PARIS: Police in France, home to Europe's biggest Muslim population, arrested two protesters wearing niqab veils on Monday after a ban on full-face coverings went into effect.
The women, part of a demonstration that erupted in front of Notre Dame Cathedral in Paris, were detained for taking part in an unauthorised protest rather than for wearing their veils.
But, in theory at least, French officials can now slap fines on Muslim women who refuse orders to expose their faces when in public.
"Today was not about arresting people because of wearing the veil.
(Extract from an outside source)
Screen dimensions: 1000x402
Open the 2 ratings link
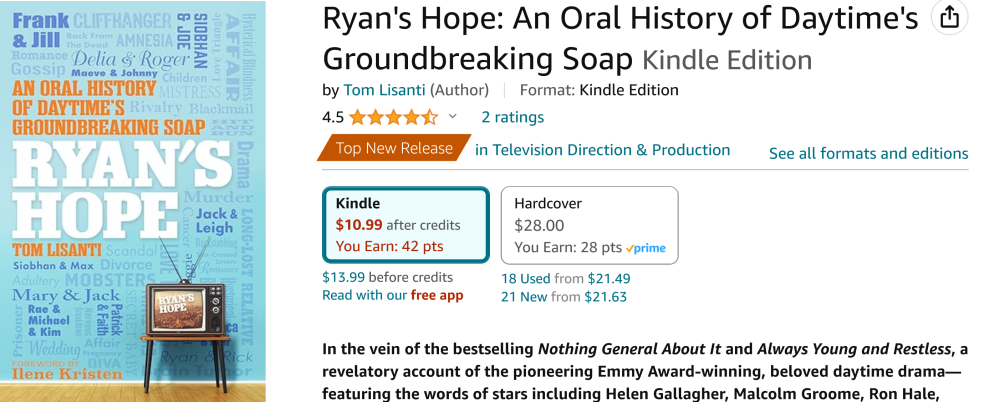point(512,117)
It was for not having respected the requirement to declare a demonstration," said police spokesman Alexis Marsan.
Two women in niqabs, a woman wearing an Islamic headscarf that did not cover her face and a protest organiser were arrested, Marsan said.
Separately, businessman and activist Rachid Nekkaz told AFP that he and a female friend wearing the niqab were arrested by police in front of President Nicolas Sarkozy's Elysee Palace.
"We wanted to be fined for wearing the niqab, but the police didn't want to issue a fine," said Nekkaz, who has promised to auction off a two-million-euro property to start a fund to pay off fines for veil-wearers.
One of those arrested in front of Notre Dame was 32-year-old Kenza Drider from the southern city of Avignon, who was due to appear on television and has become a symbol of France's tiny community of niqab wearers.
"This law infringes my European rights, I cannot but defend them, that is to say my freedom to come and go and my religious freedom," Drider told reporters as she boarded a train for Paris before the protest.
Many French police fear the law will be impossible to enforce, since they have not been empowered to use force to remove head coverings, and could face resistance in already tense immigrant districts.
"The law will be infinitely difficult to enforce, and will be infinitely rarely enforced," said Manuel Roux, deputy head of a union representing local police chiefs, in an interview with France Inter radio.
"It's not for the police to demonstrate zeal," he said, predicting that when patrol officers meet veiled women they will simply try to explain the law to them and to persuade them to remove their face covering.
"If they refuse, that's when things get really complicated. We have no power to force them," he said. "I can't begin to imagine we're going to pay any attention to a veiled woman in a sensitive area, where men are proud." The law came into effect at an already fraught moment in relations between the state and France's Muslim minority, with Sarkozy accused of stigmatising Islam to win back votes from a resurgent far right.
French officials estimate that only around 2,000 women, from a total Muslim population estimated at between four and six million, wear the full-face veils that are traditional in parts of Arabia and South Asia.
Many Muslims and rights activists say the rightwing president is targeting one of France's most vulnerable groups to signal to anti-immigration voters that he shares their fear that Islam is a threat to French culture.
But support for the ban bridges the left-right divide.
Although the bulk of opposition lawmakers abstained from the vote on the law, 20 supported it and some feminists traditionally associated with the left support a ban on a garment they feel demeans women.
Anyone refusing to lift his or her veil to submit to an identity check can be taken to a police station. There, officers must try to persuade them to remove the garment, and can threaten fines.
A woman who repeatedly insists on appearing veiled in public can be fined 150 euros and ordered to attend re-education classes.
There are much more severe penalties for anyone found guilty of forcing someone else to hide his or her face "through threats, violence, constraint, abuse of authority or power for reason of their gender."
Clearly aimed at fathers, husbands or religious leaders who force women to wear face-veils, and applicable to offences committed in public or in private, the law imposes a fine of 30,000 euros and a year in jail.
On Monday, the head of the Muslim Brotherhood in Jordan, Hammad Said said the ban "was contrary to the human rights principles" that France takes pride in and warned it was the "beginning of a dangerous battle."